▸ **GIVEN RECORDS**

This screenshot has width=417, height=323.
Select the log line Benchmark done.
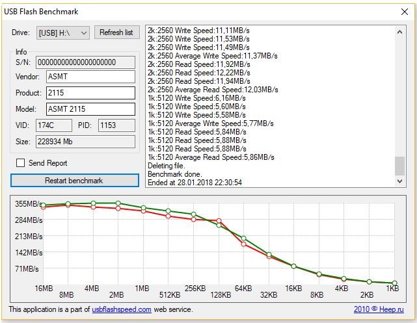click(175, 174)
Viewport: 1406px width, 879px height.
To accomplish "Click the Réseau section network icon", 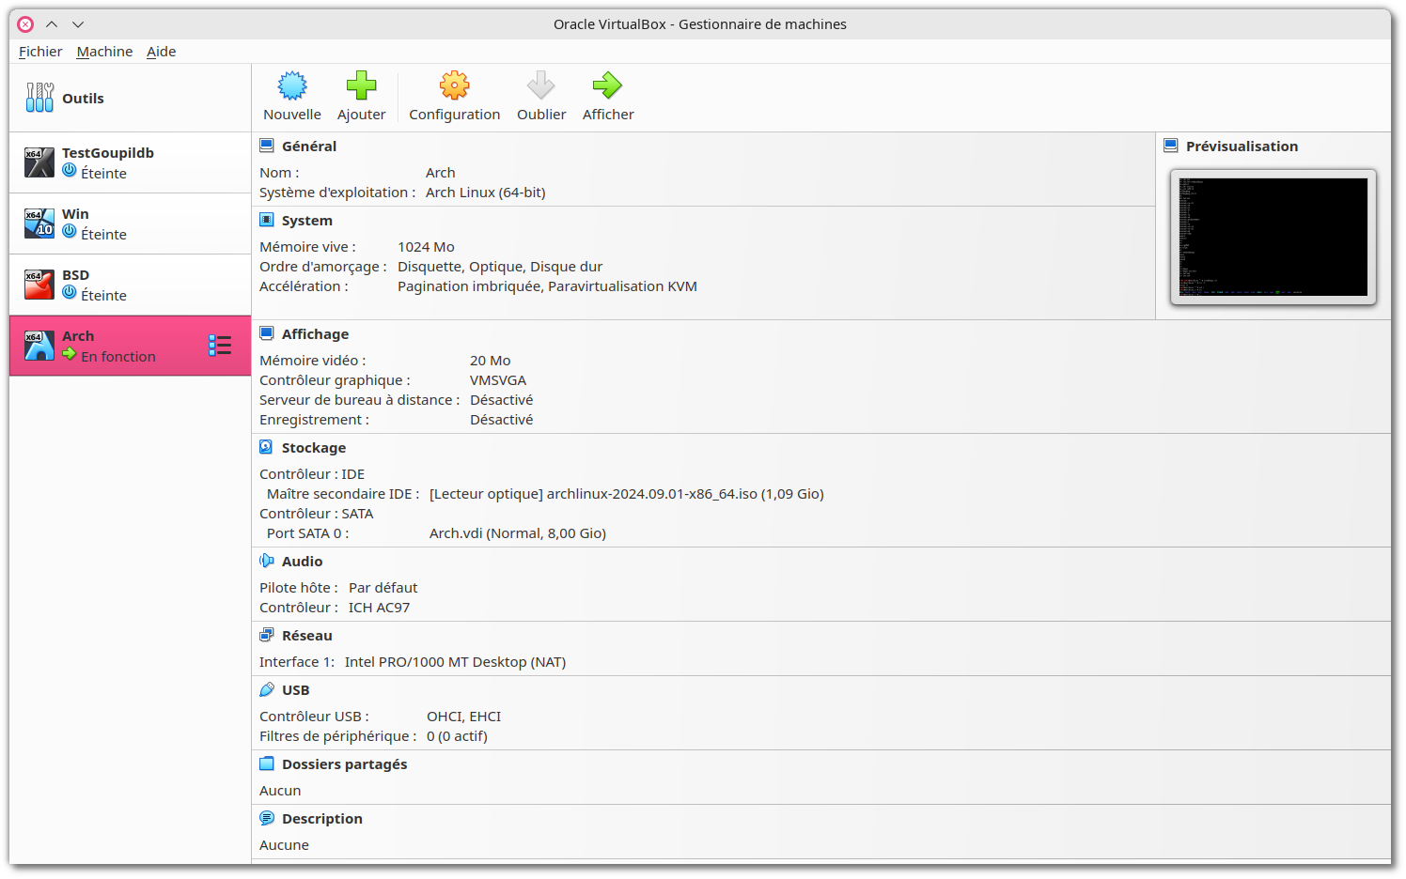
---
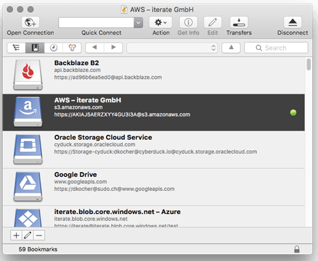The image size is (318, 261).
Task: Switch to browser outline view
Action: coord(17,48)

▸ **WHAT NEEDS TO BE DONE**
Working from the entries above, please transcribe only the lines from the line with "Viewport: 1406px width, 879px height." through the line with "the Réseau section", exactly, with both end lines and without pictures.

▸ **TASK RESULT**
Viewport: 1406px width, 879px height.
To accomplish "Click the Réseau section network icon", 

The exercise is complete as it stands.